• **SOURCE RECORDS**:
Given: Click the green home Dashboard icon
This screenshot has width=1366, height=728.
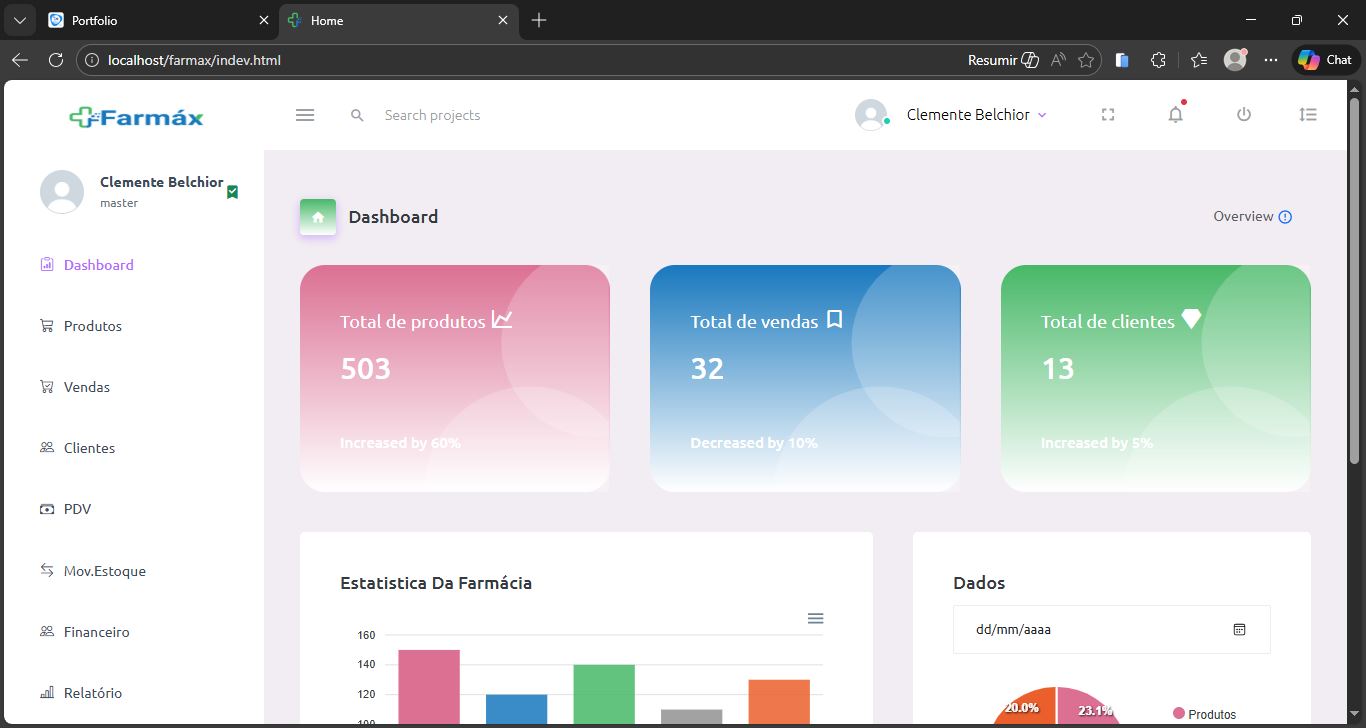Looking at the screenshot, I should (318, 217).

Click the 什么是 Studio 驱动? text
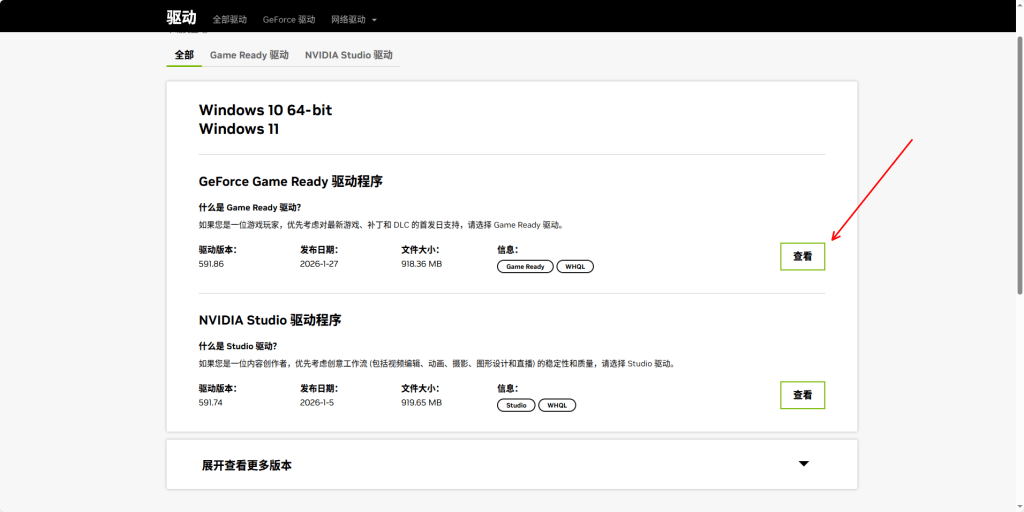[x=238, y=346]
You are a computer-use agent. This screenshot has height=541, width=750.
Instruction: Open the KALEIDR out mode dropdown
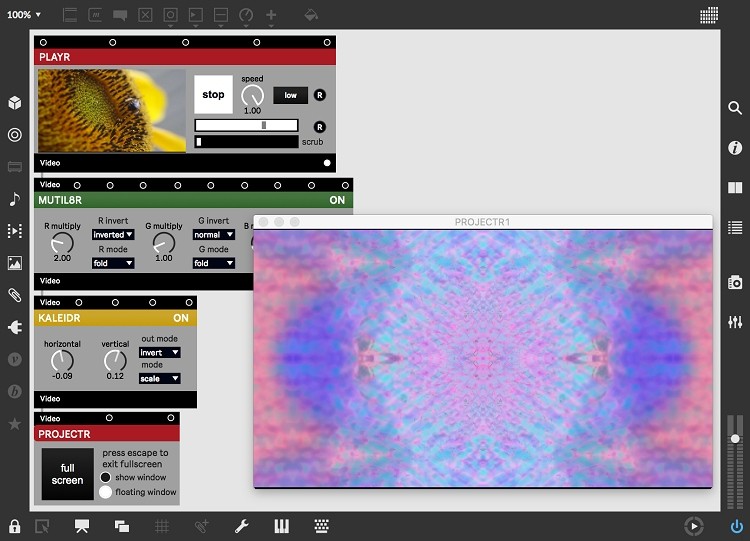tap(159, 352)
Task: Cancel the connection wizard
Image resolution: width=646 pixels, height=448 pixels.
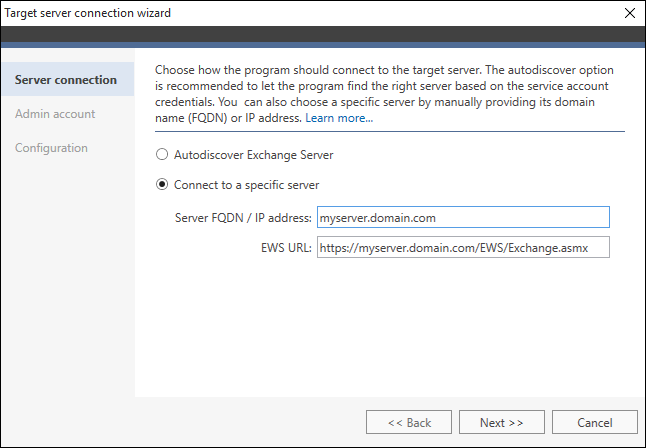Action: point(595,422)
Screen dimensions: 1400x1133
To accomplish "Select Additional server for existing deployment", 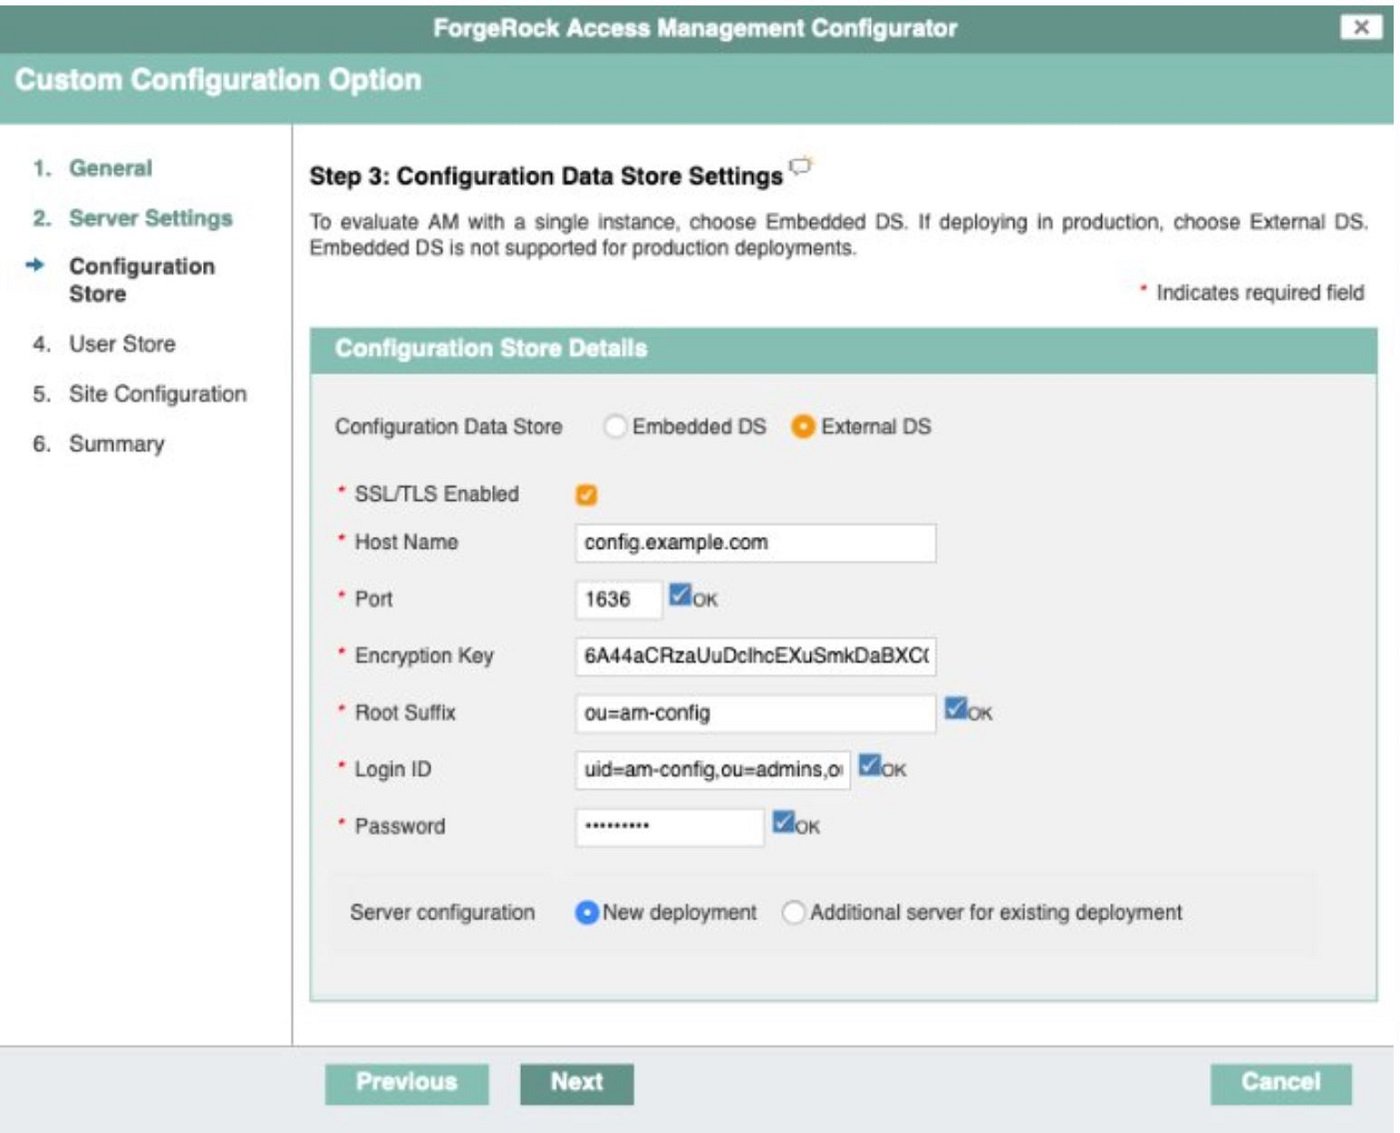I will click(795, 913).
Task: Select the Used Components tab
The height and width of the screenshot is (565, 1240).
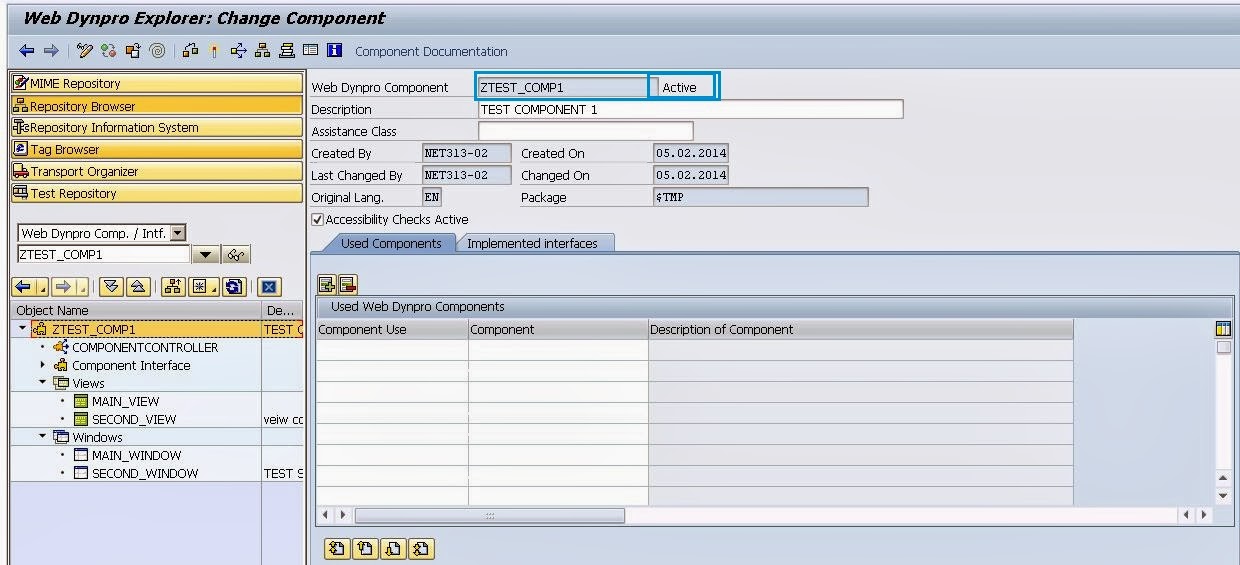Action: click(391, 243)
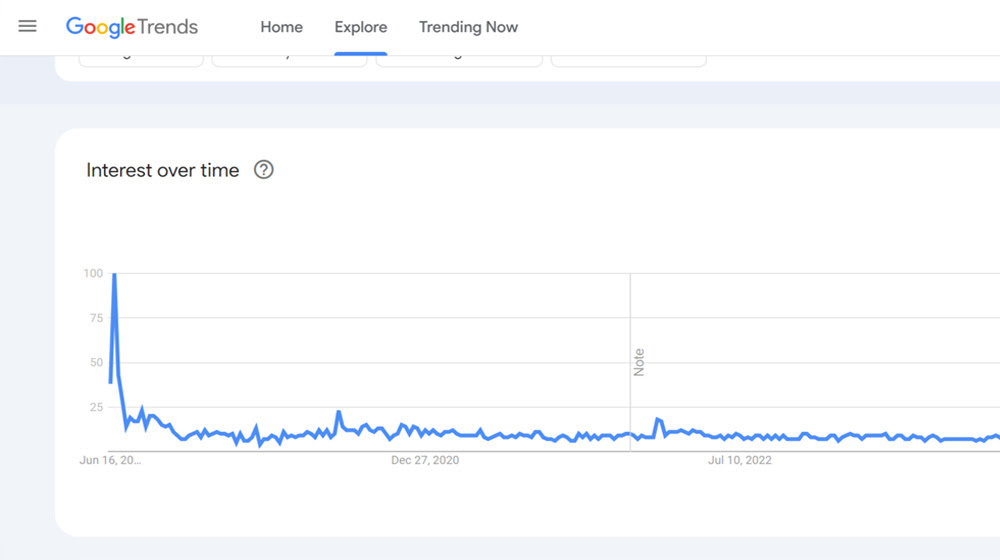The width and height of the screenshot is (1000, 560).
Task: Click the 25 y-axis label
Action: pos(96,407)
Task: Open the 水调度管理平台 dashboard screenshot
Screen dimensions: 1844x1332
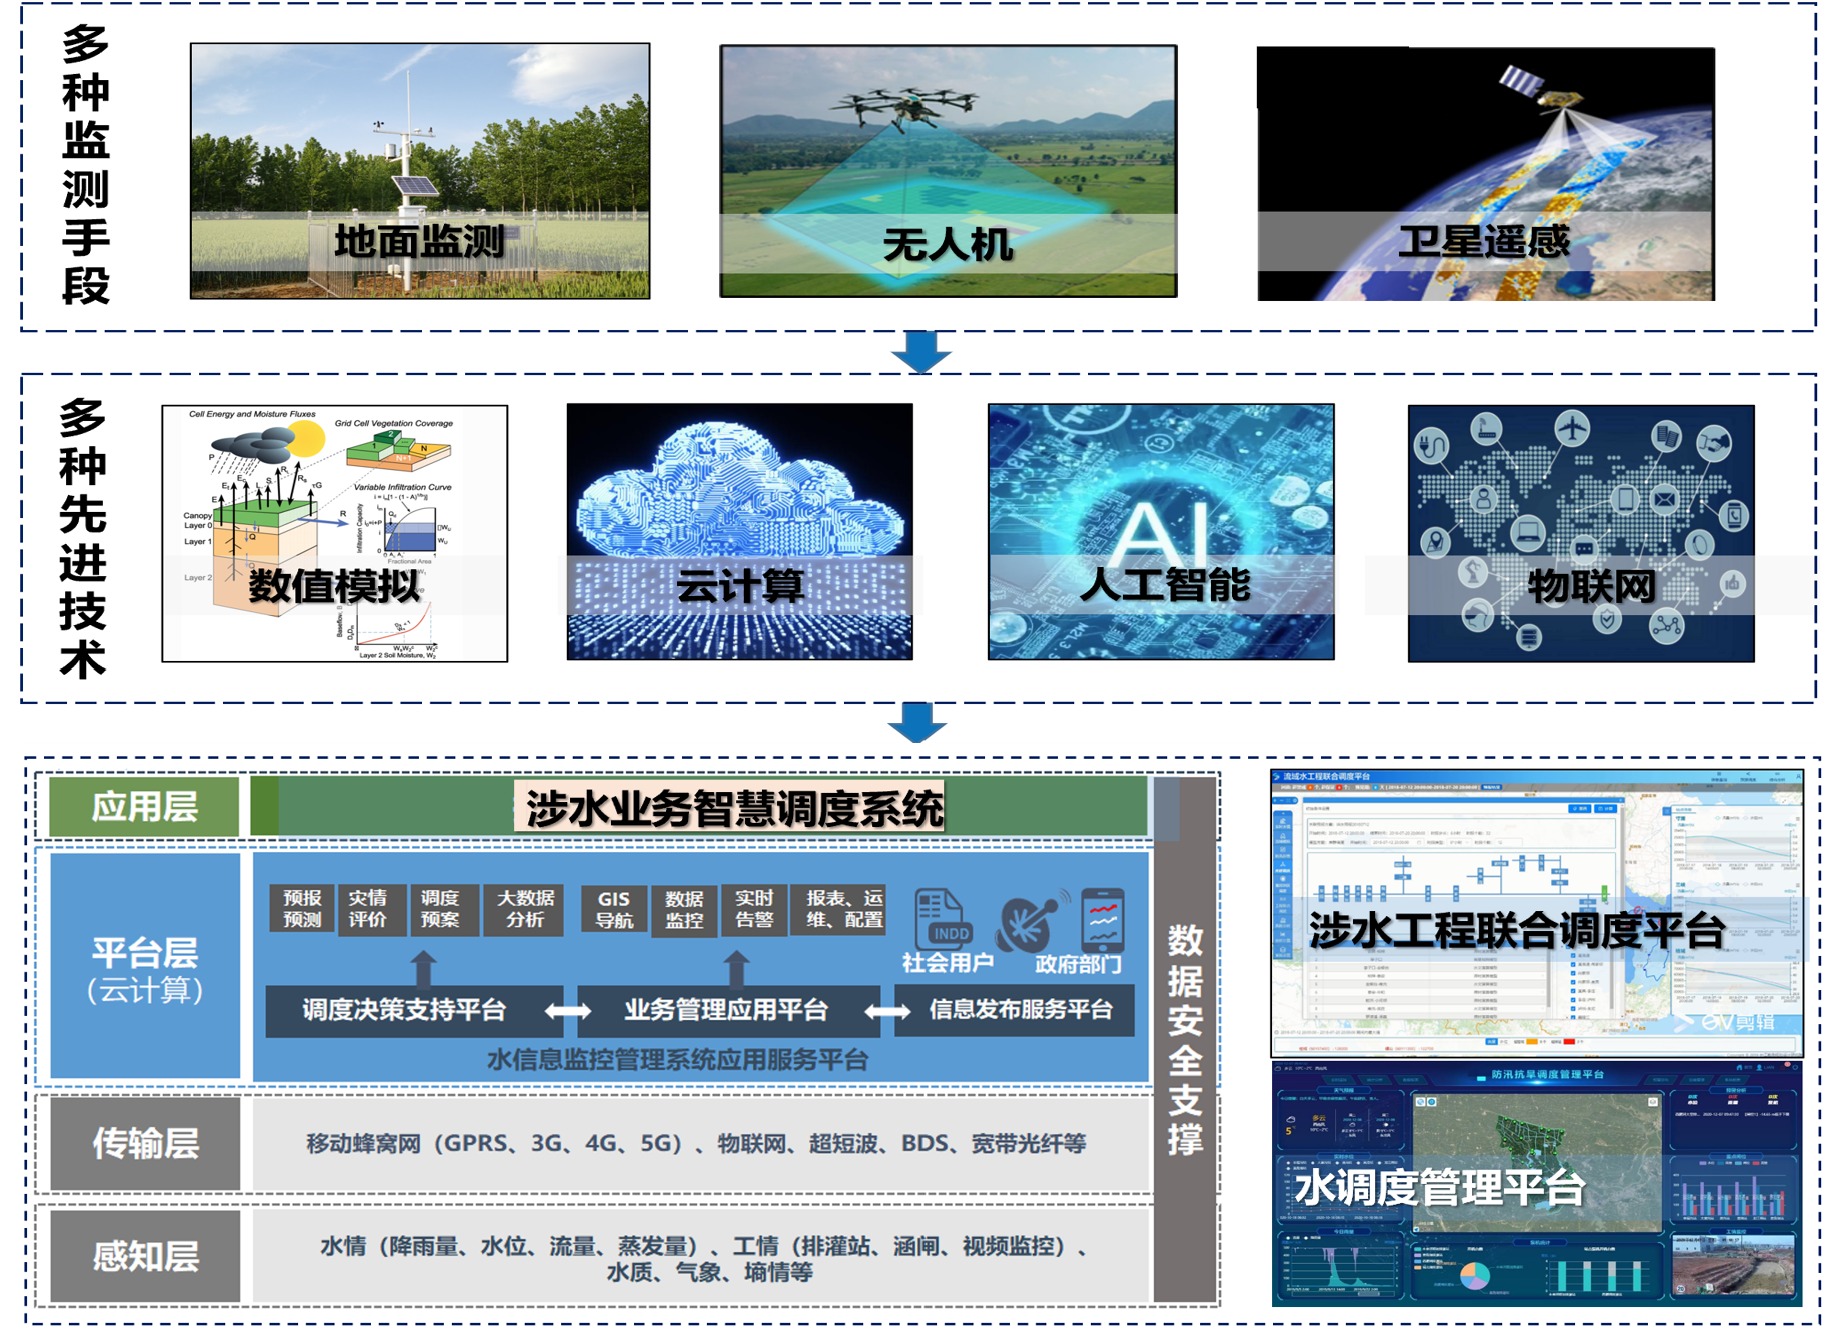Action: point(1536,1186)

• **WORK INSTRUCTIONS**:
Restate word for word the lines running from the first line of the material to the line containing "You are a computer-use", inclusive, and drop every picture.

• **RESPONSE**:
Given: Click the green home Dashboard icon
This screenshot has width=1366, height=728.
Looking at the screenshot, I should (318, 217).

Click the 什么是 Studio 驱动? text
[x=238, y=346]
You are a computer-use agent. This screenshot has height=541, width=750.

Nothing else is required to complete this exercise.